On 21/05/15 18:11, Vaclav Petras wrote:
On Thu, May 21, 2015 at 11:01 AM, William Hargrove <hnw@geobabble.org
<mailto:hnw@geobabble.org>> wrote:
>
> This is for old GRASS codgers like me who run GRASS commands
*outside* the GRASS shell, by setting all of the environment variables.
>
> This is the way that we change active mapsets as well.
>
> I do this to have all of the *nix commands integrated seamlessly with
GRASS commands.
>
Hi Bill,
it's good to have this feedback. I understand what you are doing but I'm
not sure about the details.
>
> If a particular GRASS command aborts or dies, the temp files in the
.tmp directory are left behind.
>
> Since we never run the shell, .tmp is never deleted, and they build
up, eating disk space.
>
So you are using clean_temp in your scripts?
>
> This thread is also germane with respect to the current discussion of
GRASS environment variables.
>
> Currently I shift between GRASS 6 and 7 by sourcing an alternative
.bashrc file that makes use of the strippath function to clean GRASS 6
stuff from the existing paths ...
>
> Please don't eliminate env variables or alter them too significantly ...

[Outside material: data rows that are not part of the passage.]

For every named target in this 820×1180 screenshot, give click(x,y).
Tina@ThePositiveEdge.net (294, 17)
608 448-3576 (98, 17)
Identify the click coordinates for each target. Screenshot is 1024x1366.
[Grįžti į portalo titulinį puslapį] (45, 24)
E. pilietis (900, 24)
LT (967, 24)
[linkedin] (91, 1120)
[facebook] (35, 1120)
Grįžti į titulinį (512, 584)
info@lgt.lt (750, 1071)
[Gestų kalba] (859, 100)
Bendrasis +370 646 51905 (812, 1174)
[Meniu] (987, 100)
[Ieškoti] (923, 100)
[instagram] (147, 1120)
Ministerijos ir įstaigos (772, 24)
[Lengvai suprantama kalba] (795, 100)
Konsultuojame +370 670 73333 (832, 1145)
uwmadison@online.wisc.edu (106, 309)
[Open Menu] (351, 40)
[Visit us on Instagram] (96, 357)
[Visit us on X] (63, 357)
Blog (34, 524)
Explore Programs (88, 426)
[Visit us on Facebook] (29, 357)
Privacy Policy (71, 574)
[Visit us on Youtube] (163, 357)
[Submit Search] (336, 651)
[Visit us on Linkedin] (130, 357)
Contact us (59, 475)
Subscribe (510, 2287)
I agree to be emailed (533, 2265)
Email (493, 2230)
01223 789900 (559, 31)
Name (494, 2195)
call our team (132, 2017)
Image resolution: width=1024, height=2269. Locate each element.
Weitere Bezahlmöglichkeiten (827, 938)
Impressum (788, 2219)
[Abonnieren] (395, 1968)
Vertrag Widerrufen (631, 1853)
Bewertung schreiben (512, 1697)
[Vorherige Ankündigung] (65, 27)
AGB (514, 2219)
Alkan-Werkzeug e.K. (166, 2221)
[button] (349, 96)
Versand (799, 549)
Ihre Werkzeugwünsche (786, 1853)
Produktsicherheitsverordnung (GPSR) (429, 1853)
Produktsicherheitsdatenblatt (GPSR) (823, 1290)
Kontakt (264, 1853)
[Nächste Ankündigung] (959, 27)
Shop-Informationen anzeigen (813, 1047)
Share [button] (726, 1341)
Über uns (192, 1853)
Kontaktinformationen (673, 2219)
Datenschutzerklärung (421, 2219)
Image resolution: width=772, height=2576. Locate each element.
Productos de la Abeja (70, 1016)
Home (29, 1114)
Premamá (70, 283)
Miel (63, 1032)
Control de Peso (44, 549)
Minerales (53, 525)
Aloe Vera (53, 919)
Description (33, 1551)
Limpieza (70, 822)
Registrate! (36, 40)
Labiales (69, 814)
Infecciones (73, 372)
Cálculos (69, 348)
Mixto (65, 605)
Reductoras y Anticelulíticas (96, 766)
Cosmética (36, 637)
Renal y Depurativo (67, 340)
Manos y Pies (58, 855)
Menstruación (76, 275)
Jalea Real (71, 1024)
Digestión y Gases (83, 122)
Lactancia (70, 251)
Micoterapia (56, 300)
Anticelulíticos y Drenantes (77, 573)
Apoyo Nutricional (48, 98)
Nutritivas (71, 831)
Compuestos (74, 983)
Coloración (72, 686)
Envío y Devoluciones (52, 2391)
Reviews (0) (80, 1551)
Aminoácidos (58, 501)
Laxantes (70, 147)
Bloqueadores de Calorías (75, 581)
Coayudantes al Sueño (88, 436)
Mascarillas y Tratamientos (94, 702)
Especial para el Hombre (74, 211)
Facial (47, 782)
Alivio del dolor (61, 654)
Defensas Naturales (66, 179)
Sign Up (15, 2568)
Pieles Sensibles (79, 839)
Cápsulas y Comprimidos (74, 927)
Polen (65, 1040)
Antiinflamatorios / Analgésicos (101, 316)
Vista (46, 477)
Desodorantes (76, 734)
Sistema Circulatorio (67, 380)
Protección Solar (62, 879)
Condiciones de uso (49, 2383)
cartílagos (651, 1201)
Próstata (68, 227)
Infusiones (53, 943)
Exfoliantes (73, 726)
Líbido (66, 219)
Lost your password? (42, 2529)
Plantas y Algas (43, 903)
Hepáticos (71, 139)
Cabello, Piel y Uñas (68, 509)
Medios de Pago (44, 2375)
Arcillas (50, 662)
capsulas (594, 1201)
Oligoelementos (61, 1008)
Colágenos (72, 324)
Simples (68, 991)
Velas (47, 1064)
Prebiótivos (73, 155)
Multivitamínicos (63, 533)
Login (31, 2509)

It would be best if you send the scripts and .bashrc you are using. If
you have there too much private stuff and you don't want to clean it,
please send it to me, I'll should be able to understand. It's hard to
tell which parts of interface people are actually using (or what they
consider as an interface). The actual code is thus necessary.
Note also that there is a new interface (in trunk) which removes the
need for setting up the (fake) GRASS session manually [1]. But changes
to user's scripts are needed.
[1] https://trac.osgeo.org/grass/ticket/2579#comment:14
I think this new interface is really great and will be really useful for many of us. Thanks Vaclav !
However, if you write a script calling many different GRASS commands, it might still be more convenient to just set a few variables at the beginning of the script (or source a specific rc files as Bill) and then just be able to call grass commands as any other shell command, instead of having to type 'grass71 ~/grassdata/nc_spm_08_grass7/user1/ --exec' every time you want to run a module.
I think that more generally, unless a feature really causes trouble, it is safer to just leave it instead of trying to remove it for reasons of "code cleanliness" or aesthetics. Or said more simply: if it's not clearly broken, don't fix it.
GRASS GIS is so old that many different use forms have developed over the decades and it would be very difficult to know about all of them. And even though many new users (and sometimes developers) approach GRASS GIS as a monolothic GUI application, many older users use it in the form it was conceived in, i.e. a collection of command line tools that integrate into the *nix environment. Please don't make life harder for those.